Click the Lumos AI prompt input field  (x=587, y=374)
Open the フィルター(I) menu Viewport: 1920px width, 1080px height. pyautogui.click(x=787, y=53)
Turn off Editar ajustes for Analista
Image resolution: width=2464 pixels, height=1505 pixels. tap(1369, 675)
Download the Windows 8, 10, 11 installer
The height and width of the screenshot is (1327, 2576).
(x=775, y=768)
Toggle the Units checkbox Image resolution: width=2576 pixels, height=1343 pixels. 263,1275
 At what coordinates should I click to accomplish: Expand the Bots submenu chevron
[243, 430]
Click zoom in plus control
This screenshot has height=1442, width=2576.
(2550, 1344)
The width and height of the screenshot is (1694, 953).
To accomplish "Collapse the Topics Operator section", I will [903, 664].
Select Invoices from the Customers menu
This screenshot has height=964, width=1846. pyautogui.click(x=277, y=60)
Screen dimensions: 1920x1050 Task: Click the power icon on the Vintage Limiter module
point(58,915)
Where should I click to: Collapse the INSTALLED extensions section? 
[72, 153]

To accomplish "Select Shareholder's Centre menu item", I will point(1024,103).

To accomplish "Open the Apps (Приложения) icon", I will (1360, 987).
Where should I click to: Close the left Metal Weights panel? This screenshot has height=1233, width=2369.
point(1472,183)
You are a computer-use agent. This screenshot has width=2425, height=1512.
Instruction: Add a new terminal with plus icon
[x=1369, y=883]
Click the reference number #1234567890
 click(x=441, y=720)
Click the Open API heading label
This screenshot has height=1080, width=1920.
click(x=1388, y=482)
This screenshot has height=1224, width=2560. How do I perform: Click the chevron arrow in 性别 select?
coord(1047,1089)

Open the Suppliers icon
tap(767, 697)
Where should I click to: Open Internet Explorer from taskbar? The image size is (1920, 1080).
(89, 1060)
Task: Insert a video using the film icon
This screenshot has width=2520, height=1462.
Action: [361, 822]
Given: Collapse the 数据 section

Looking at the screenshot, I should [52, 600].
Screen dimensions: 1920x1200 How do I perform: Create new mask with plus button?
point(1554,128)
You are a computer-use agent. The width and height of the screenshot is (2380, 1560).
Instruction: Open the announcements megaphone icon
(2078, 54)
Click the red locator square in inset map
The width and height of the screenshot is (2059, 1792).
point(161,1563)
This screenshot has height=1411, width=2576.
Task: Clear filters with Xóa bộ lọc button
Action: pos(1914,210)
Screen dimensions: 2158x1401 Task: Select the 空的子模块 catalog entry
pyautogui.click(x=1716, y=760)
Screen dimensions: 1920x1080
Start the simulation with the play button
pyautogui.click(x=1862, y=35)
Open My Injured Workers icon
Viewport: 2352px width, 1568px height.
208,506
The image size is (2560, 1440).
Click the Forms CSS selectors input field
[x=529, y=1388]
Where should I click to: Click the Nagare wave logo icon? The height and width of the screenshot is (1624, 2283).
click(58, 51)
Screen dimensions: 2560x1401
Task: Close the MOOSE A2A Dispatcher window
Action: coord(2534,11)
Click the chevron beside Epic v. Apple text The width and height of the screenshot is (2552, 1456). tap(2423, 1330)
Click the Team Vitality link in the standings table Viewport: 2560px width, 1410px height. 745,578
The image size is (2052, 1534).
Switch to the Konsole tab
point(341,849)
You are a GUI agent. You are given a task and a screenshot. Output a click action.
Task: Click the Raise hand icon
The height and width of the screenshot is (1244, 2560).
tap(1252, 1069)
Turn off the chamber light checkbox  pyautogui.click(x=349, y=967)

● WHAT YOU WILL DO
Down to the final line, the data above must be copied exactly.

● RESULT OF THE TASK
Click the Lumos AI prompt input field  (x=587, y=374)
Open the フィルター(I) menu Viewport: 1920px width, 1080px height. pyautogui.click(x=787, y=53)
Turn off Editar ajustes for Analista
Image resolution: width=2464 pixels, height=1505 pixels. tap(1369, 675)
Download the Windows 8, 10, 11 installer
The height and width of the screenshot is (1327, 2576).
(x=775, y=768)
Toggle the Units checkbox Image resolution: width=2576 pixels, height=1343 pixels. 263,1275
 At what coordinates should I click to accomplish: Expand the Bots submenu chevron
[243, 430]
Click zoom in plus control
This screenshot has height=1442, width=2576.
(2550, 1344)
The width and height of the screenshot is (1694, 953).
To accomplish "Collapse the Topics Operator section", I will [903, 664].
Select Invoices from the Customers menu
This screenshot has height=964, width=1846. pyautogui.click(x=277, y=60)
Screen dimensions: 1920x1050 Task: Click the power icon on the Vintage Limiter module
point(58,915)
Where should I click to: Collapse the INSTALLED extensions section? 
[72, 153]

To accomplish "Select Shareholder's Centre menu item", I will point(1024,103).

To accomplish "Open the Apps (Приложения) icon", I will (1360, 987).
Where should I click to: Close the left Metal Weights panel? This screenshot has height=1233, width=2369.
point(1472,183)
You are a computer-use agent. This screenshot has width=2425, height=1512.
Instruction: Add a new terminal with plus icon
[x=1369, y=883]
Click the reference number #1234567890
 click(x=441, y=720)
Click the Open API heading label
This screenshot has height=1080, width=1920.
click(x=1388, y=482)
This screenshot has height=1224, width=2560. How do I perform: Click the chevron arrow in 性别 select?
coord(1047,1089)

Open the Suppliers icon
tap(767, 697)
Where should I click to: Open Internet Explorer from taskbar? The image size is (1920, 1080).
(89, 1060)
Task: Insert a video using the film icon
This screenshot has width=2520, height=1462.
Action: [361, 822]
Given: Collapse the 数据 section

Looking at the screenshot, I should [52, 600].
Screen dimensions: 1920x1200 How do I perform: Create new mask with plus button?
point(1554,128)
You are a computer-use agent. The width and height of the screenshot is (2380, 1560).
Instruction: Open the announcements megaphone icon
(2078, 54)
Click the red locator square in inset map
The width and height of the screenshot is (2059, 1792).
point(161,1563)
This screenshot has height=1411, width=2576.
Task: Clear filters with Xóa bộ lọc button
Action: pos(1914,210)
Screen dimensions: 2158x1401 Task: Select the 空的子模块 catalog entry
pyautogui.click(x=1716, y=760)
Screen dimensions: 1920x1080
Start the simulation with the play button
pyautogui.click(x=1862, y=35)
Open My Injured Workers icon
Viewport: 2352px width, 1568px height.
208,506
The image size is (2560, 1440).
Click the Forms CSS selectors input field
[x=529, y=1388]
Where should I click to: Click the Nagare wave logo icon? The height and width of the screenshot is (1624, 2283).
click(58, 51)
Screen dimensions: 2560x1401
Task: Close the MOOSE A2A Dispatcher window
Action: coord(2534,11)
Click the chevron beside Epic v. Apple text The width and height of the screenshot is (2552, 1456). tap(2423, 1330)
Click the Team Vitality link in the standings table Viewport: 2560px width, 1410px height. 745,578
The image size is (2052, 1534).
Switch to the Konsole tab
point(341,849)
You are a GUI agent. You are given a task and a screenshot. Output a click action.
Task: Click the Raise hand icon
The height and width of the screenshot is (1244, 2560).
tap(1252, 1069)
Turn off the chamber light checkbox  pyautogui.click(x=349, y=967)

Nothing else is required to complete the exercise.